Armand i margrabia stali nieruchomo jakby dwa posągi.
— Dwa! — zawołał sekundant.
Flammaroche opuścił zwolna rękę uzbrojoną.
Armand nie ruszył się.
— Trzy! — ciągnął dalej Jerzy.
— Ten człowiek uderzył mnie w twarz — wykrzyknął margrabia — a ja go teraz w głowę.
I jednocześnie nacisnął cyngiel.
Rozległ się strzał.
Armand zachwiał się; myśleć możnaby że upadnie, a twarz zalała mu się krwią.
Ale obtarł rękawem krew i poszedł naprzód.
Minuta, jaka nastąpiła po strzale, była straszną, bo Armand chwiał się i dla tego posuwał się okropnie powoli.
Nareszcie między nim a przeciwnikiem było już tylko dziesięć kroków.

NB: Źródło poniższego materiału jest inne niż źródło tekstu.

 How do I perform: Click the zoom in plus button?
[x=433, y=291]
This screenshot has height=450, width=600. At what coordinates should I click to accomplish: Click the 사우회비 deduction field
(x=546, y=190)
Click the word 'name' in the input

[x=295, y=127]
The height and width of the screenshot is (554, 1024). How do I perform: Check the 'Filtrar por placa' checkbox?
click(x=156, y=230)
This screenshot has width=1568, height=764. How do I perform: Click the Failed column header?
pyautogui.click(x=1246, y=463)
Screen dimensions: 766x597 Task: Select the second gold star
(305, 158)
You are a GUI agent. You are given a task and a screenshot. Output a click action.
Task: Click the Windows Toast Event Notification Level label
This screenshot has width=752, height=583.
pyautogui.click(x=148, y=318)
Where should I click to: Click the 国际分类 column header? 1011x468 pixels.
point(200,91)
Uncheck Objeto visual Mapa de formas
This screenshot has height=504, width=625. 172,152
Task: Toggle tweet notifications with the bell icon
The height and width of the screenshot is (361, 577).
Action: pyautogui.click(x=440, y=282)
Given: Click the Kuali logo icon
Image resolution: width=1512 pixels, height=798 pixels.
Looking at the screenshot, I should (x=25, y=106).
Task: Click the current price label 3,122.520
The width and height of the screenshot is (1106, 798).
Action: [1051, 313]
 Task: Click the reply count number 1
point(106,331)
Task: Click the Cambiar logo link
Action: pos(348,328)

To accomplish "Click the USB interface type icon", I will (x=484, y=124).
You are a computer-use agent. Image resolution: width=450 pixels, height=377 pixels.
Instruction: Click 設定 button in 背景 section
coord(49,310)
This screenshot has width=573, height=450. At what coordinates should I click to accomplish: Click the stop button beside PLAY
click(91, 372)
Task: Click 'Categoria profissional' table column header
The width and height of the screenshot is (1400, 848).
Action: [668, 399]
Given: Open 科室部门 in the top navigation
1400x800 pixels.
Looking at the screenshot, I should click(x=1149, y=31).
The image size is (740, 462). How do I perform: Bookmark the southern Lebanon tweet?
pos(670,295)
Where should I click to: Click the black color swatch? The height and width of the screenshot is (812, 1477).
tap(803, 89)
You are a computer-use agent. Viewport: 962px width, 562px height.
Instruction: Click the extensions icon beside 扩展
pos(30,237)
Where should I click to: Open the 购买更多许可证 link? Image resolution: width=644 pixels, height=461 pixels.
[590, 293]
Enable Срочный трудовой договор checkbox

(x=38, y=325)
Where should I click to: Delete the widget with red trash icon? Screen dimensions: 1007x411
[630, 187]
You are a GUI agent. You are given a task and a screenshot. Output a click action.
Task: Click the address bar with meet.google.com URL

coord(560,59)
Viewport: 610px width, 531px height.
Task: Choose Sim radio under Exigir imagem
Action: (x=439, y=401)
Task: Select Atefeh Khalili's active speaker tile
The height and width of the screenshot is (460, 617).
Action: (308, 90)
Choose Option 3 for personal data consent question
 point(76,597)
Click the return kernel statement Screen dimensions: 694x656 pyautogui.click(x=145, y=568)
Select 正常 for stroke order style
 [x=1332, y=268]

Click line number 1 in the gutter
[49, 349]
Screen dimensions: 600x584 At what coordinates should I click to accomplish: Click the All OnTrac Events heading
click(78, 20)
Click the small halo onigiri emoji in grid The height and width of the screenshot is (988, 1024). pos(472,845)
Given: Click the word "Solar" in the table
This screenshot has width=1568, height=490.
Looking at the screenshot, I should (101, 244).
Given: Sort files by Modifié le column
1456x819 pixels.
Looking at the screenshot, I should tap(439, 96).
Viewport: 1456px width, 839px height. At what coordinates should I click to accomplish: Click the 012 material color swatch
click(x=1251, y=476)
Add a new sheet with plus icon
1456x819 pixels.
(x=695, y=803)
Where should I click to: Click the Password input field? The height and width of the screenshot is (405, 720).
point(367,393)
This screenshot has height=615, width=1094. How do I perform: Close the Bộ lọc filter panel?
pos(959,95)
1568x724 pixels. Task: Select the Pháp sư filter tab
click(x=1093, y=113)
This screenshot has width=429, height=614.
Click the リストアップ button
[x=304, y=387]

Wtedy zatrzymał się i dał ognia...
Flammaroche runął, nawet nie westchnąwszy.
— Czy zgodnie z przepisem, panowie — zapytał Armand słabym głosem.
— Zgodnie! — zawołali równocześnie czterej sekundanci.
Rzecz możnaby, iż młodzieniec czekał tylko na tą odpowiedź, bo usłyszawszy ją, wypuścił broń z ręki i padł bez przytomności.